- **AIM OF THE EXERCISE**:
From the acetone mutation test summary below, return the passage starting at "Applicant's summary and" and ending at "of 10 mg/plate.", copied word for word.

- **PROVIDED PASSAGE**:
- - - -
SELECTION AGENT (mutation assays): histidine inpendency

NUMBER OF REPLICATIONS: triplicate plus repeat experiment

DETERMINATION OF CYTOTOXICITY
- Method: decrease of his+ colonies or clearing in the density of the background lawn or both

POSITIVE CONTROLS
- without metabolic activation: sodium azide for TA 1535 and TA 100, 9-aminoacridine for TA 97 and TA 1537, 4-nitro-o-phenylenediamine for TA98 and TA 1538
- with metabolic activation: 2-aminoanthracene
Evaluation criteria:
mutagenic or weakly mutagenic response: reproducible, dose-related response over solvent control
questionable response: results of inidvidual trials not reproducible, no dose-related response, only single doses producing increases in revertants

Results and discussion

Test resultsopen allclose all
Species / strain:
S. typhimurium TA 1535, TA 1537, TA 98 and TA 100
Metabolic activation:
with and without
Genotoxicity:
negative
Cytotoxicity / choice of top concentrations:
no cytotoxicity nor precipitates, but tested up to recommended limit concentrations
Vehicle controls validity:
valid
Positive controls validity:
valid
Species / strain:
S. typhimurium TA 97
Metabolic activation:
without
Genotoxicity:
negative
Cytotoxicity / choice of top concentrations:
no cytotoxicity
Vehicle controls validity:
valid
Positive controls validity:
valid
Species / strain:
S. typhimurium TA 97
Metabolic activation:
with
Genotoxicity:
negative
Cytotoxicity / choice of top concentrations:
no cytotoxicity
Vehicle controls validity:
valid
Positive controls validity:
valid
Species / strain:
S. typhimurium TA 97
Metabolic activation:
with
Genotoxicity:
ambiguous
Cytotoxicity / choice of top concentrations:
no cytotoxicity
Vehicle controls validity:
valid
Positive controls validity:
valid
Remarks on result:
other: other: 10% and 30% hamster liver S-9 and 10% rat liver S-9 as activation system
Remarks:
Migrated from field 'Test system'.

Any other information on results incl. tables

Table 1: Overview on test results

 Strain  metabolic activation              Overall result
   no  10% hamster S-9   30% hamster S-9   10% rat S-9   30% rat S-9  
 TA 1535  -  -  -  -  -  -
 TA 1537  -  no data  -  no data  -  -
 TA 97  -  -  -  -  questionable a  -
 TA 98  -  -  -  -  -  -
 TA 100  -  -  -  -  -  -

 a mean revertants at 0, 100, 333, 1000, 3333, 10,000 µg/plate: 127, 174, 168, 177, 177, 173

Applicant's summary and conclusion

Conclusions:
Interpretation of results (migrated information):
negative

There was no evidence of a genotoxic potential of acetone in the Salmonella typhimurium reverse mutation assay with and without metabolic activation up to a concentration of 10 mg/plate.
- - - -
- **RECORDS**:
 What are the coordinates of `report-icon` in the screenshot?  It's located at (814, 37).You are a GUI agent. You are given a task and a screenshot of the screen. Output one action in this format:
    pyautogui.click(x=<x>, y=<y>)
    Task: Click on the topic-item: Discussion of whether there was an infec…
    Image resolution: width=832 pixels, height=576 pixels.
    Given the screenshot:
- - - -
- **RESPONSE FOR THIS EXERCISE**:
Applicant's summary and conclusion

Conclusions:
Interpretation of results (migrated information):
negative

There was no evidence of a genotoxic potential of acetone in the Salmonella typhimurium reverse mutation assay with and without metabolic activation up to a concentration of 10 mg/plate.